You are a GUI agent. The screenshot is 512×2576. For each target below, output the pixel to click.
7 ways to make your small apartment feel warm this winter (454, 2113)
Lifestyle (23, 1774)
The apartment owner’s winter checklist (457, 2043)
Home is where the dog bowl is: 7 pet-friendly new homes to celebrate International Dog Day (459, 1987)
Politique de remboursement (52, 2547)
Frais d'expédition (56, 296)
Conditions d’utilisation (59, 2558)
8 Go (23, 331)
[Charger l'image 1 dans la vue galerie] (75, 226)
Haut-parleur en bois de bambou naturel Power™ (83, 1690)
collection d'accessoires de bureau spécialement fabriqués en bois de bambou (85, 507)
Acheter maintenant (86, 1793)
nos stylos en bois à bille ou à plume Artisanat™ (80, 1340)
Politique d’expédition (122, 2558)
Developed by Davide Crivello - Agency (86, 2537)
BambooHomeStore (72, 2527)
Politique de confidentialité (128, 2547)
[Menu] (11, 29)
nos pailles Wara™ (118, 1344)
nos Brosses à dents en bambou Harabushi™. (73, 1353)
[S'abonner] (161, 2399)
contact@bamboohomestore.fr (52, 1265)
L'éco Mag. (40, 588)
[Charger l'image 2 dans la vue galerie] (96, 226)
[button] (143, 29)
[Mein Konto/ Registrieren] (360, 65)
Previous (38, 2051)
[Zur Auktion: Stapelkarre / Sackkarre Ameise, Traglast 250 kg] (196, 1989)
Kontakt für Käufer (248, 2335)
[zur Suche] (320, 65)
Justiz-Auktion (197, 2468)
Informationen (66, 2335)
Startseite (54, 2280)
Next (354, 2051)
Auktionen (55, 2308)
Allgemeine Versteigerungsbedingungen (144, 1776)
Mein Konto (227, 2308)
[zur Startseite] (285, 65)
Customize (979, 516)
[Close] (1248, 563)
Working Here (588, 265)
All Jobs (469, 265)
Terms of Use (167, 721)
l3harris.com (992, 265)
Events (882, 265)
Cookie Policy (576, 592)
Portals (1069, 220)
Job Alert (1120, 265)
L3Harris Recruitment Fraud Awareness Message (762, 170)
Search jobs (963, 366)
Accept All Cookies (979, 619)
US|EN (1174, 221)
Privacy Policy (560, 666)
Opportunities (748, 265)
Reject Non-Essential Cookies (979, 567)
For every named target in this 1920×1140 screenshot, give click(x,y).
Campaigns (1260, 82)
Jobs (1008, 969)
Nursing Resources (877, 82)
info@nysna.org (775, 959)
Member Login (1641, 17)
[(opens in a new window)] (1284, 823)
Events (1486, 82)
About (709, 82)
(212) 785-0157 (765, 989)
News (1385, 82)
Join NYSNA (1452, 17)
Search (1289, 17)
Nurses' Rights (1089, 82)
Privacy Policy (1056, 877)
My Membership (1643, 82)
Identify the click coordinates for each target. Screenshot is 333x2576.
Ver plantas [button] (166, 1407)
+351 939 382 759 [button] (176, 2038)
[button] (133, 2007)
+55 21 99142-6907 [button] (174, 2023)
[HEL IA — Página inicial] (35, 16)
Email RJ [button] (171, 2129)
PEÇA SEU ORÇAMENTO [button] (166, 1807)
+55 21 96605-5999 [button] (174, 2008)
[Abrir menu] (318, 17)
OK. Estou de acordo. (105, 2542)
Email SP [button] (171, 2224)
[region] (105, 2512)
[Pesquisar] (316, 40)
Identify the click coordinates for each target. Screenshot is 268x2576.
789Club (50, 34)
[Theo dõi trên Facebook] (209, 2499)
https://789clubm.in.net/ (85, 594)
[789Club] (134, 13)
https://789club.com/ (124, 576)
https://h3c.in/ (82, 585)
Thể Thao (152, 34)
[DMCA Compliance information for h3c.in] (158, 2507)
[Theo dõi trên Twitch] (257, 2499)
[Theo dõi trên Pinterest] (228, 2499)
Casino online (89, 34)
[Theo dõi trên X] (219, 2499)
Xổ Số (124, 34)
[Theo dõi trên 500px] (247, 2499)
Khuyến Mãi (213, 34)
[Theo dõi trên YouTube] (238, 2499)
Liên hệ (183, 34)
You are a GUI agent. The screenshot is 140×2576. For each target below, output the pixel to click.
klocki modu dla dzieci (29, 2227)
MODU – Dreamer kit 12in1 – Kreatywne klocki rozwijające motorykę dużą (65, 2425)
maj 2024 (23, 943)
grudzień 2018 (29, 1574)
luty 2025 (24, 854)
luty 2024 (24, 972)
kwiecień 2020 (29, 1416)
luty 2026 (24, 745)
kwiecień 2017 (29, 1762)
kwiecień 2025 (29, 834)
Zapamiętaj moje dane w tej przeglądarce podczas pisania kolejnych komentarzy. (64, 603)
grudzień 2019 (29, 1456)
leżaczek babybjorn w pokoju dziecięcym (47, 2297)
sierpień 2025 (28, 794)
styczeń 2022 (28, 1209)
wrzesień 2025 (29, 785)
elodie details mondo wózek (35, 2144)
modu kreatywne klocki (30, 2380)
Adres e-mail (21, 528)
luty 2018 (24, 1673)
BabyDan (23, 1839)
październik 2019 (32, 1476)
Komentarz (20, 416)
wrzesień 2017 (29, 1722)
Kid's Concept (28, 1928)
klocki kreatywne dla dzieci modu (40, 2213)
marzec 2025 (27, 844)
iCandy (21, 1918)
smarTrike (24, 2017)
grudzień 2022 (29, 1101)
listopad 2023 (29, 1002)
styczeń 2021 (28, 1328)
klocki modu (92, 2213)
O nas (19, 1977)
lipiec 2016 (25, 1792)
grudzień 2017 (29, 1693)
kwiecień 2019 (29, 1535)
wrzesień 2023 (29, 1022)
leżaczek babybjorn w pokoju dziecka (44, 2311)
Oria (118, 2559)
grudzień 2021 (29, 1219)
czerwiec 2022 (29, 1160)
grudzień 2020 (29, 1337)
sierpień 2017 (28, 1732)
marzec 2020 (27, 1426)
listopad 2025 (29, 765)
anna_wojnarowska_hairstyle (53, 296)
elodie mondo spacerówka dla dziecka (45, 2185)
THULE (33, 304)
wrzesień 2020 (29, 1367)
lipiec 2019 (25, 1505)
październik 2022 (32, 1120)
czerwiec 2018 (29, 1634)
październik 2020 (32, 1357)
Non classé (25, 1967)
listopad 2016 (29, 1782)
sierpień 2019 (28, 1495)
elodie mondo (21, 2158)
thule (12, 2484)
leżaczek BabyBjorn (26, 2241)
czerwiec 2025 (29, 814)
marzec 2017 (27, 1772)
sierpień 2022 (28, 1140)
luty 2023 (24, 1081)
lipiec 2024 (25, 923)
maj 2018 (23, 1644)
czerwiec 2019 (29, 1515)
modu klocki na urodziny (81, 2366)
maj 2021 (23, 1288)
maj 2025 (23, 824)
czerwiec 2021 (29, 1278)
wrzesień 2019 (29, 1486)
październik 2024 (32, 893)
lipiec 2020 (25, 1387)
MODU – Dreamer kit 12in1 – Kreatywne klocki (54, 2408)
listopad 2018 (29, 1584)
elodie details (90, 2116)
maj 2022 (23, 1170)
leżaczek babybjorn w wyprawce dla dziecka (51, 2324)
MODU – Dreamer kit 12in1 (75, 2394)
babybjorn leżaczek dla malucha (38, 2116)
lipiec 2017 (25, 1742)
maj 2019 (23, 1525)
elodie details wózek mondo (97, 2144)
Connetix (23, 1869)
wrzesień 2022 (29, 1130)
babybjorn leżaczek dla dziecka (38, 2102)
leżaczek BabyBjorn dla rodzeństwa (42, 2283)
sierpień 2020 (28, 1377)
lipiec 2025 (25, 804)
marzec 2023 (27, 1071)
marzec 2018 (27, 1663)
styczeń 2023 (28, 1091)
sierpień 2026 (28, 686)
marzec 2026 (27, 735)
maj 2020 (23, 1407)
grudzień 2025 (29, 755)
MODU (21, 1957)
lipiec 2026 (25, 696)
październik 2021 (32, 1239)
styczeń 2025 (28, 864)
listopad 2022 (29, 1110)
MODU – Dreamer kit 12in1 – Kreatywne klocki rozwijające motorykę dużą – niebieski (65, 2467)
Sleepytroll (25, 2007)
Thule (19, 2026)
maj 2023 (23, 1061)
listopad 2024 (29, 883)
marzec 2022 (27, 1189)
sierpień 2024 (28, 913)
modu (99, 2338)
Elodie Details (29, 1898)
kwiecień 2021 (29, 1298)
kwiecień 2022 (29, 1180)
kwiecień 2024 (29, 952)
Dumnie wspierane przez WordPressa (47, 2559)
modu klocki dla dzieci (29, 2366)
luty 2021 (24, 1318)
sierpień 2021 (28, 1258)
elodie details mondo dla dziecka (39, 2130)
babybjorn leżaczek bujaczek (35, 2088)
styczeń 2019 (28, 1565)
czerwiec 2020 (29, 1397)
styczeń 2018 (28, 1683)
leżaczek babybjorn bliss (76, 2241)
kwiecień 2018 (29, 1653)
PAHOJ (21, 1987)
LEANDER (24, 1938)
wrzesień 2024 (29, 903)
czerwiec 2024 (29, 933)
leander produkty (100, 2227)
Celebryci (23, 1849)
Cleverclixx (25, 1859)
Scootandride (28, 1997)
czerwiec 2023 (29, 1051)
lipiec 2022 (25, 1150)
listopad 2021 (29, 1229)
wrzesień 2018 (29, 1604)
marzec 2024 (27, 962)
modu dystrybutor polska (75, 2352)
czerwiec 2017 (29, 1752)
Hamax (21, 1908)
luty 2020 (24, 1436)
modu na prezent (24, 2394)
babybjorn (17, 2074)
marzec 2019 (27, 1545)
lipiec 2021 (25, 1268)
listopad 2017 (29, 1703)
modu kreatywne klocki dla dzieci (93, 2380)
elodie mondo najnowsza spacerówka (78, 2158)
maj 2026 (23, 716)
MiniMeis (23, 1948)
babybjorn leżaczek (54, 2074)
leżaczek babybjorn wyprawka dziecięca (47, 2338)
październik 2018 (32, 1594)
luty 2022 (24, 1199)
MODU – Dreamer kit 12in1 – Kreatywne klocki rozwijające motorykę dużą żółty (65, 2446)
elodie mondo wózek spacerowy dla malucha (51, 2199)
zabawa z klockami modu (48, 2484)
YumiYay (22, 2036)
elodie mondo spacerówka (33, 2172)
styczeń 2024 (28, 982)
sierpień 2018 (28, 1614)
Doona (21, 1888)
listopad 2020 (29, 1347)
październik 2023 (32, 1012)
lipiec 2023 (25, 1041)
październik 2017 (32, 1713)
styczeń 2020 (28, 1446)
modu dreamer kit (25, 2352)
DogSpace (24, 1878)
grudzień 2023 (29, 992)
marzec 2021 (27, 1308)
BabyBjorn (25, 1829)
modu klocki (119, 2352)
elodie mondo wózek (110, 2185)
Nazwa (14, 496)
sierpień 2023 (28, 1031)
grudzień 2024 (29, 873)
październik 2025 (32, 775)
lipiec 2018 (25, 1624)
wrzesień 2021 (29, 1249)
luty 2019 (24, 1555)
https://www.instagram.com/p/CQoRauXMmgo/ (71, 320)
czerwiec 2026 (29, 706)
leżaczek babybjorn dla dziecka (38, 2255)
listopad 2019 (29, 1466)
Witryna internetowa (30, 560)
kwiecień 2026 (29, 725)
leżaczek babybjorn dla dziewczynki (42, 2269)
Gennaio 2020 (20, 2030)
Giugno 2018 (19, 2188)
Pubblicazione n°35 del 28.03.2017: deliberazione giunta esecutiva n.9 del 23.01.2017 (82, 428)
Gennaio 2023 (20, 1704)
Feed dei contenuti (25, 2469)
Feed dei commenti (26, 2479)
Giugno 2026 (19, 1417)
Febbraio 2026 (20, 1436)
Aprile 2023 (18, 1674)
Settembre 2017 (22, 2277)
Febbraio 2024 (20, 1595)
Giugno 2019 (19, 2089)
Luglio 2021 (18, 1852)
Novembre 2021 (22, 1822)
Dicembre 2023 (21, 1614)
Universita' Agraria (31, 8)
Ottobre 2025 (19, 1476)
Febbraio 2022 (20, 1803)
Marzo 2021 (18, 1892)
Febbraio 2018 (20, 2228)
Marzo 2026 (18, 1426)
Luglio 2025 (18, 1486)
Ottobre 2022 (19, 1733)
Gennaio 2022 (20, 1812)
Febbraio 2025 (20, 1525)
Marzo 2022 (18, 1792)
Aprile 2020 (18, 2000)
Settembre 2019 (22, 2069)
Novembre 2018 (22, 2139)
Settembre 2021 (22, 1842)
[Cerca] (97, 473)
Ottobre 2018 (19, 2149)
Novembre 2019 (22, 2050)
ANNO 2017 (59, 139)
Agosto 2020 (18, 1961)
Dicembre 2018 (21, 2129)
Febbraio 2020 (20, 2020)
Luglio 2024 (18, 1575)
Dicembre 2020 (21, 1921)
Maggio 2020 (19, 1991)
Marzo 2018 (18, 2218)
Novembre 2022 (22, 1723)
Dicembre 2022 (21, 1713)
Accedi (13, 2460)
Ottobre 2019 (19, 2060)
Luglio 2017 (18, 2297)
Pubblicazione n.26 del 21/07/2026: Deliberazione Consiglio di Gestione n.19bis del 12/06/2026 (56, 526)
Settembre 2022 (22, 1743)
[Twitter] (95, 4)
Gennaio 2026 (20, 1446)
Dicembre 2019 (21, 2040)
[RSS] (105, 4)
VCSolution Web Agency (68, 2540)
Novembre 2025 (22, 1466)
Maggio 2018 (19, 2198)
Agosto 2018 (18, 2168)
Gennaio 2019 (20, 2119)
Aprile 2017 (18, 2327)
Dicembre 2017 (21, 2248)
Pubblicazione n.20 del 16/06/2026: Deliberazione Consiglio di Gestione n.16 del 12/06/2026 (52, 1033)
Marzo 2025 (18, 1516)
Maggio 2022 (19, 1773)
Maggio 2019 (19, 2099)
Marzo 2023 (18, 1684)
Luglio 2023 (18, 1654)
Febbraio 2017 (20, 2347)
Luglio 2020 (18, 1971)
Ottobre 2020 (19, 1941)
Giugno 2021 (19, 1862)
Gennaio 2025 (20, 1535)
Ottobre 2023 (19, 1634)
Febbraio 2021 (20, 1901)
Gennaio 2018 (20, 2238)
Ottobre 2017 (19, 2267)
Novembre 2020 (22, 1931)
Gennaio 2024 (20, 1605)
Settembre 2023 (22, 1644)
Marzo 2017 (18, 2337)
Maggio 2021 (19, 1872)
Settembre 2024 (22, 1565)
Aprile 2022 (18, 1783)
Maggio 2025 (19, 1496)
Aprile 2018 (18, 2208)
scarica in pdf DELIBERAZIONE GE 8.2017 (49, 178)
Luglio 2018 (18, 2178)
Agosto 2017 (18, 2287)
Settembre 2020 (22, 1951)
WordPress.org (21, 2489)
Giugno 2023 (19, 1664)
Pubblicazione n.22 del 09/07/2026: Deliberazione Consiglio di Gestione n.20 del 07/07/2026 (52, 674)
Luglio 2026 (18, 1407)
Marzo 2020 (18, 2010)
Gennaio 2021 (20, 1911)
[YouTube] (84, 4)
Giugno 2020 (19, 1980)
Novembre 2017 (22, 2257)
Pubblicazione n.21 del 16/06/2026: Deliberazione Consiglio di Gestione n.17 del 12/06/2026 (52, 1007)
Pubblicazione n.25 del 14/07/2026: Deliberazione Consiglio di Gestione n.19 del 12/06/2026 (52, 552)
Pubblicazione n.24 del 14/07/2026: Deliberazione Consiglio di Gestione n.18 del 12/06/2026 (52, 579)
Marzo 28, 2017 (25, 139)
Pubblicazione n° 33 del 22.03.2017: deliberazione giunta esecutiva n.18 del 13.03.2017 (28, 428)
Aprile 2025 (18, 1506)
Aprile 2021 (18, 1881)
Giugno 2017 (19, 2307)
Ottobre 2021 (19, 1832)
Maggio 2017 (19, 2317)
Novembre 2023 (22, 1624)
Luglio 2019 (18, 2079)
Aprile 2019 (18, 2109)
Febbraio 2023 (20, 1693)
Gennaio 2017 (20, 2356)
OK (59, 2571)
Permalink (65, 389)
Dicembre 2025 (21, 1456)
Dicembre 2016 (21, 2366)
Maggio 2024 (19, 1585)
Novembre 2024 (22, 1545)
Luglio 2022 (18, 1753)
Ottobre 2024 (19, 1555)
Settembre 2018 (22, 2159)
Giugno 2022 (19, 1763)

___

Activity: Keep only the lines of the listing that contain the word "Agency", and copy them.

Output:
Developed by Davide Crivello - Agency (86, 2537)
VCSolution Web Agency (68, 2540)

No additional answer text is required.